(EXERCISE INPUT Opens)

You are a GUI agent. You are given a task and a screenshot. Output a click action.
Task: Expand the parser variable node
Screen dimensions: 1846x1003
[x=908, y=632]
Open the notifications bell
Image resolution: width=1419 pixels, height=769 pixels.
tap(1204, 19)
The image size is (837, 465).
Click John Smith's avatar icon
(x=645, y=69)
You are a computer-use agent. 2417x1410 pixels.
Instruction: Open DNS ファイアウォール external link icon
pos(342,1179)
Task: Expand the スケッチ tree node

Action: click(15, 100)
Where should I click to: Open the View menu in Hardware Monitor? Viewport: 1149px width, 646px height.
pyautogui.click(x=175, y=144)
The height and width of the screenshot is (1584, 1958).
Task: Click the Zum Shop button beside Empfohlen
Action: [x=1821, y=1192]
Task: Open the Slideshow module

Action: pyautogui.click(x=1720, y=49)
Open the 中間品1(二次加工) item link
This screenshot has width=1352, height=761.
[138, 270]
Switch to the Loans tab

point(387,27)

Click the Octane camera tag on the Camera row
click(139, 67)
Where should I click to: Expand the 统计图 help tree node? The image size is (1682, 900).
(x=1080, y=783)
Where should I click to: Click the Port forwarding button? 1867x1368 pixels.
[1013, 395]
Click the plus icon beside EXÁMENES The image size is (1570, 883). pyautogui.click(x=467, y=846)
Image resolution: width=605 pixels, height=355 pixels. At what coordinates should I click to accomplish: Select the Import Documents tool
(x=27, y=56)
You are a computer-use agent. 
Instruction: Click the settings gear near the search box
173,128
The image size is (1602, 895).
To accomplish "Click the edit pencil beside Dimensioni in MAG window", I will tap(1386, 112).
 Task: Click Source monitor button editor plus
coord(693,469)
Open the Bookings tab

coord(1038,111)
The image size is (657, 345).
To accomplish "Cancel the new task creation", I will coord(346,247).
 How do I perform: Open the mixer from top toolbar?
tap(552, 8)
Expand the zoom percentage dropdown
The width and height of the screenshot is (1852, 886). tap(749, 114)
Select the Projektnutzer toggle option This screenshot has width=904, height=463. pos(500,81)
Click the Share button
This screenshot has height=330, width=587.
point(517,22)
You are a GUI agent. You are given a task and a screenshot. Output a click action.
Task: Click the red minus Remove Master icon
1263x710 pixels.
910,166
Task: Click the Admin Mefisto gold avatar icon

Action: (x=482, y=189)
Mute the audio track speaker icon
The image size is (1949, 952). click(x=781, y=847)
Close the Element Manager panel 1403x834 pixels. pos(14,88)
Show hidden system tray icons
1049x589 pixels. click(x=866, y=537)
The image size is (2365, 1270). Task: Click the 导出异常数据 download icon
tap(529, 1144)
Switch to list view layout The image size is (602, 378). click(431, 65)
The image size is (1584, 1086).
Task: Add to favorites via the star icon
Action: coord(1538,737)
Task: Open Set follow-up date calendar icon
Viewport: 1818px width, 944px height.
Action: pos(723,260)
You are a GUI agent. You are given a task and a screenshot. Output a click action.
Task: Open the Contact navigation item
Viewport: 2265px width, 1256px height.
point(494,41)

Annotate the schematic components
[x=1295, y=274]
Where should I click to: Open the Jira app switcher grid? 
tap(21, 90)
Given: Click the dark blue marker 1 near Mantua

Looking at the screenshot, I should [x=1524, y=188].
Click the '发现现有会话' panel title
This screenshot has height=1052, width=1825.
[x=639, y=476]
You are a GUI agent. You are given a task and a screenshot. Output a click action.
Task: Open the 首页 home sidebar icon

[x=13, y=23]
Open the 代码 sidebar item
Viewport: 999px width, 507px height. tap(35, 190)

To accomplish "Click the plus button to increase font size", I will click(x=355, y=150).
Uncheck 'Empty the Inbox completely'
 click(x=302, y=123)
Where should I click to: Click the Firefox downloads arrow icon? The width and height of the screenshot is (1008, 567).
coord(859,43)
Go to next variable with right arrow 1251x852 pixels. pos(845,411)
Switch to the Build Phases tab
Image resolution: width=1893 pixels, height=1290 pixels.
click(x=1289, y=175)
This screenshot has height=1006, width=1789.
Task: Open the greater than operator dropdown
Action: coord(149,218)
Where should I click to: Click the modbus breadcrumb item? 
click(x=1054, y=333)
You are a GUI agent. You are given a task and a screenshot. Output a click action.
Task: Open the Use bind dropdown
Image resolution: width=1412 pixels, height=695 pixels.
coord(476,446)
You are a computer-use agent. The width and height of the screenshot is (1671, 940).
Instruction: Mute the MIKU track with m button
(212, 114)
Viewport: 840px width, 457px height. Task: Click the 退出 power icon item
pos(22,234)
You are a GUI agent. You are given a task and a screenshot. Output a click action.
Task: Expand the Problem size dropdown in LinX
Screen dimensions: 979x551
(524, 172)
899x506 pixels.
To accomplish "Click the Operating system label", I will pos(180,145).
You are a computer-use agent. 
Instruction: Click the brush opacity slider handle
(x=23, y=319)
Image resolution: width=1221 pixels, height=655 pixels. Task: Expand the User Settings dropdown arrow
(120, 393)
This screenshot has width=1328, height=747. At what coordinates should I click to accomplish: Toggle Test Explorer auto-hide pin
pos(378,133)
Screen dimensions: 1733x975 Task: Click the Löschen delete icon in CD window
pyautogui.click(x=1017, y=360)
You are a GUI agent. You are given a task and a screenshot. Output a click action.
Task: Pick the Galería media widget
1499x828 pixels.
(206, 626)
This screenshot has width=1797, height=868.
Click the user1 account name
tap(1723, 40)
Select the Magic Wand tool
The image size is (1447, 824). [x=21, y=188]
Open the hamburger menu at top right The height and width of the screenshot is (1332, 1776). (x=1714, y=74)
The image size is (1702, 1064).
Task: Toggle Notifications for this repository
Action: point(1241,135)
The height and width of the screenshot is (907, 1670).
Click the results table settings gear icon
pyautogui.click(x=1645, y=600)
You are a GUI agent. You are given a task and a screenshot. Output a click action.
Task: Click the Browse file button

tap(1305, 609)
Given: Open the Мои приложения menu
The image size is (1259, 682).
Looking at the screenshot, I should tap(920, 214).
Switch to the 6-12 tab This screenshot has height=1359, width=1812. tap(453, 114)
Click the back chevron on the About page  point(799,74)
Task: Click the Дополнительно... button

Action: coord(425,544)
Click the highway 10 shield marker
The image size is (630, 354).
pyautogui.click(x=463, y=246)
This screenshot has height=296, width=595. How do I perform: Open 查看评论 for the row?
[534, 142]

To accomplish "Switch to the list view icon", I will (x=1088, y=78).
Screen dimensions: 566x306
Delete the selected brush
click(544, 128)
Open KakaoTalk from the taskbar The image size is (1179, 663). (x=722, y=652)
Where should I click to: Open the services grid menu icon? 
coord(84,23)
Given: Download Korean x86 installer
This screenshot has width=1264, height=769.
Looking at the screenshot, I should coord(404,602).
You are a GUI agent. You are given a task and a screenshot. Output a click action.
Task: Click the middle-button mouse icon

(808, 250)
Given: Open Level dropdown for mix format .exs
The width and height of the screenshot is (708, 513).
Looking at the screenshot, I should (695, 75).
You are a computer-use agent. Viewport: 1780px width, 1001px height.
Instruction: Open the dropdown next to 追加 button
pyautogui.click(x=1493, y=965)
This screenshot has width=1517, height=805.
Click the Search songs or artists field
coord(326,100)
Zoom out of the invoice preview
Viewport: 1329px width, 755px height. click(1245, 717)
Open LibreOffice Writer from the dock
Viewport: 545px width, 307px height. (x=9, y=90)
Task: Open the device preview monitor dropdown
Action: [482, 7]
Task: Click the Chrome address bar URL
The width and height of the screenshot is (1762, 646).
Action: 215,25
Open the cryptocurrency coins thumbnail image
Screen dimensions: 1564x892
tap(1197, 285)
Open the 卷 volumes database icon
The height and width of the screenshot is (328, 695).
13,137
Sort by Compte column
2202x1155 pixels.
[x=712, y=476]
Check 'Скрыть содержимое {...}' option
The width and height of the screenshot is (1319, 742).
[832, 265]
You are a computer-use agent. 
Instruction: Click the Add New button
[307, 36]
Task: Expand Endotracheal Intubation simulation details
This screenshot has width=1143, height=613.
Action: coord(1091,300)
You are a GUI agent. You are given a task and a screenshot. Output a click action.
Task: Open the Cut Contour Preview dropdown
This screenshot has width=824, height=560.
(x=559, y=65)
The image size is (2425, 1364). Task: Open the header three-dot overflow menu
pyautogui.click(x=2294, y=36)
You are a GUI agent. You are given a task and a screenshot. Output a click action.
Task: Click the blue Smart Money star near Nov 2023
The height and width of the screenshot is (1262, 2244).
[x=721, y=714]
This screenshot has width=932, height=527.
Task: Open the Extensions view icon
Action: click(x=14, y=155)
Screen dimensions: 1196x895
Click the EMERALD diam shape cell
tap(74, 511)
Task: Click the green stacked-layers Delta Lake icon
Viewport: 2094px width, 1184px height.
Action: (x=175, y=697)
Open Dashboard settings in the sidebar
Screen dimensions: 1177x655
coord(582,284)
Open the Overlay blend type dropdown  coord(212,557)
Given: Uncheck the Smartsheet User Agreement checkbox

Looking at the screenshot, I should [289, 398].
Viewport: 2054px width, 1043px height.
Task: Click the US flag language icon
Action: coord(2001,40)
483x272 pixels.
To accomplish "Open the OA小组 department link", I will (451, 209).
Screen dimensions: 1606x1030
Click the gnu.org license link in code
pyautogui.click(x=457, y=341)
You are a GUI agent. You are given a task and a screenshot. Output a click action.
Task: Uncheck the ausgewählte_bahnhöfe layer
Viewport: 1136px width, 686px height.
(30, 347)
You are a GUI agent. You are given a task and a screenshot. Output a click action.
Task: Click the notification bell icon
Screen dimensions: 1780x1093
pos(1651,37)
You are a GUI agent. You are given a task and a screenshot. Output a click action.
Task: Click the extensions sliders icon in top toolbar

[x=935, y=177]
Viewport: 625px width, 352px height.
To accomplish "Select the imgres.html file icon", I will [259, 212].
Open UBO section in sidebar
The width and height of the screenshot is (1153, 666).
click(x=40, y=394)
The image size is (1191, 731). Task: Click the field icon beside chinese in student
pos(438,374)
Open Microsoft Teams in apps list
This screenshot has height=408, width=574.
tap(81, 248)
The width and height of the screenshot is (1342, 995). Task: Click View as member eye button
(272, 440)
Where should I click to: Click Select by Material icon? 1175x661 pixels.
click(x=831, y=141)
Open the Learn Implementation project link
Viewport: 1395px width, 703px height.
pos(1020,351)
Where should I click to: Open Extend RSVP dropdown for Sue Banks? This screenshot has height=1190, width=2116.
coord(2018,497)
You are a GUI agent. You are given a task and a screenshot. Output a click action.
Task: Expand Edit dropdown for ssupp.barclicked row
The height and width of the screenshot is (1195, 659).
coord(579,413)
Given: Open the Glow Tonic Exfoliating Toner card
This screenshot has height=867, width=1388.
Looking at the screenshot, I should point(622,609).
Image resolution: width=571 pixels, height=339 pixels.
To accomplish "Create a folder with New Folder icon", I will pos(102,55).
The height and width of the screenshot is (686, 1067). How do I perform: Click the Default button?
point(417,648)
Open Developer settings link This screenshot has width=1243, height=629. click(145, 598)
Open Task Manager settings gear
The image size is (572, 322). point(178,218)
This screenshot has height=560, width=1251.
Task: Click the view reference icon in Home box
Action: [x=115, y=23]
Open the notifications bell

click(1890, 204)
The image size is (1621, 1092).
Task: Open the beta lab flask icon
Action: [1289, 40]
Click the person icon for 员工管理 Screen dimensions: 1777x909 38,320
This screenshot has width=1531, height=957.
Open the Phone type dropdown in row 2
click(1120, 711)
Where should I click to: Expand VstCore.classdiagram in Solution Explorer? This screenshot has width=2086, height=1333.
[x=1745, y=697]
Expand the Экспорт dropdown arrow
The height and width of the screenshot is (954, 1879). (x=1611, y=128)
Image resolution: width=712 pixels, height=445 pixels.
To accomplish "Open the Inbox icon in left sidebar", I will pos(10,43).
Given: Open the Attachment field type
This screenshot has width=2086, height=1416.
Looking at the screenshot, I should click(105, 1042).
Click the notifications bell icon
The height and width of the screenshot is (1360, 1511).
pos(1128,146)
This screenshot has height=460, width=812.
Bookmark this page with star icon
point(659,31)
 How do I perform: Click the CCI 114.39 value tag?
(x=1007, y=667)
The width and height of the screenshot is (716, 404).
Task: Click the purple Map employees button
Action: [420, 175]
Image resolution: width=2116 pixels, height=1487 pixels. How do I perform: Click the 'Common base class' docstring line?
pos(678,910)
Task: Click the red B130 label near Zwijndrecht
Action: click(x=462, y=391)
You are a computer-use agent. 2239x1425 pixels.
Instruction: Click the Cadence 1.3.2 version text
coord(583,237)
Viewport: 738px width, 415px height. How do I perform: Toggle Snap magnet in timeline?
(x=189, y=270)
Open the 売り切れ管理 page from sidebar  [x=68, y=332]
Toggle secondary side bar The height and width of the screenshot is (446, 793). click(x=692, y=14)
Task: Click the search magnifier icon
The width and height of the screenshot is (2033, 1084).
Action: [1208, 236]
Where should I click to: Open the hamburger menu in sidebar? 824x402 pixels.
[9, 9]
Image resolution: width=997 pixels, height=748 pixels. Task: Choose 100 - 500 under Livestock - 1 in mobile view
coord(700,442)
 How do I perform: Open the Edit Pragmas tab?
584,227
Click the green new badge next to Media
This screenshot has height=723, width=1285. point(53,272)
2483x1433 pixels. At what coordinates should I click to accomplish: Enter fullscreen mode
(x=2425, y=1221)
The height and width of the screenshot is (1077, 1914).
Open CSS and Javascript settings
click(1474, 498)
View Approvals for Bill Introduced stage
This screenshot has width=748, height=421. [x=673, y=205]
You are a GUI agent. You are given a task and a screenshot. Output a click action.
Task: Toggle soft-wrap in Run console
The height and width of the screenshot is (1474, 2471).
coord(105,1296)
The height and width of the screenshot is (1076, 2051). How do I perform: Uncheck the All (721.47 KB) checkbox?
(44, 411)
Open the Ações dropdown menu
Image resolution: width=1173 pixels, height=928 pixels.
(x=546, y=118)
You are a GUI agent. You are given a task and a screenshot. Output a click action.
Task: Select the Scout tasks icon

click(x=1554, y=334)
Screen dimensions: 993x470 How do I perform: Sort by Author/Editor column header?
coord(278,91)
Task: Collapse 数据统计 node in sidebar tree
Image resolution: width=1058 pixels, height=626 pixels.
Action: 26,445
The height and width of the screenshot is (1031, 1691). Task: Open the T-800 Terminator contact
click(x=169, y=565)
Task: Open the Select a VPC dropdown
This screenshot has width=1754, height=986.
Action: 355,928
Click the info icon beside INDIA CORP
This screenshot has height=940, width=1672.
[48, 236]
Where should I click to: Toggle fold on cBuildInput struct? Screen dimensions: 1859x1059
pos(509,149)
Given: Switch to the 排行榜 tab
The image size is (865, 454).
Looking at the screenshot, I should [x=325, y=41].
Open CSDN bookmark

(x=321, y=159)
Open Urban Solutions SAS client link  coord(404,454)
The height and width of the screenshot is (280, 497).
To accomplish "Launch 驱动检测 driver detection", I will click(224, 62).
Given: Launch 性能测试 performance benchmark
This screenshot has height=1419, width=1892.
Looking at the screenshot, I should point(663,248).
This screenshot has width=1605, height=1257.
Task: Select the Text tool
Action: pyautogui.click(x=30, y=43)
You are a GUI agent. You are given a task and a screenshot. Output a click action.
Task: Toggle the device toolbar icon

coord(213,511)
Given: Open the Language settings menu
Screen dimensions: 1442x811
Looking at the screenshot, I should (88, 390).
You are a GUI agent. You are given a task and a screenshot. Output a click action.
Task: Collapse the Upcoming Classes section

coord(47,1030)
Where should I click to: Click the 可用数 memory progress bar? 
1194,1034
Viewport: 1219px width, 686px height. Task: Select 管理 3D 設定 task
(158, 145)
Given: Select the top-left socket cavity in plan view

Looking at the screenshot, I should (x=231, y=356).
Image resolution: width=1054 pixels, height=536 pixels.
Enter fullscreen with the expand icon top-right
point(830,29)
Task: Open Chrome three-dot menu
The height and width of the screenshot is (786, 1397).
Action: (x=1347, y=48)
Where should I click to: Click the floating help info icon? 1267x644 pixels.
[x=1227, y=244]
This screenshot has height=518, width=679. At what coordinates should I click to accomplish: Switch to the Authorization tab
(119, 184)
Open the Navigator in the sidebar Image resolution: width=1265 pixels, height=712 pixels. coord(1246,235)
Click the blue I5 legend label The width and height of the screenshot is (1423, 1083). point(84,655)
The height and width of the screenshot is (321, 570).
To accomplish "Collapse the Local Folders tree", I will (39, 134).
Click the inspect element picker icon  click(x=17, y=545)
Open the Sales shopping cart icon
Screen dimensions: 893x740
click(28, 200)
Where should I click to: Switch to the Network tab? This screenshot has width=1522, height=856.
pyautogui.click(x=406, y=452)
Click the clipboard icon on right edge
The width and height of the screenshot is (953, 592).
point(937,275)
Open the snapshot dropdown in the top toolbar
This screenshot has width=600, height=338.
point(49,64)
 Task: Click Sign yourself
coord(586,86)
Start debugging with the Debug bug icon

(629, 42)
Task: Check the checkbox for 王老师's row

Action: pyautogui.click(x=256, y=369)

(EXERCISE INPUT Closes)

**WHAT THIS TASK INVOLVES:** Copy out every line of the data where the word "computer" occurs.

**SOLUTION FOR THIS EXERCISE:**
You are a computer-use agent. 2417x1410 pixels.
You are a computer-use agent. 
You are a computer-use agent. The width and height of the screenshot is (1671, 940).
You are a computer-use agent. 
You are a computer-use agent. Viewport: 1780px width, 1001px height.
You are a computer-use agent. 
You are a computer-use agent. 2239x1425 pixels.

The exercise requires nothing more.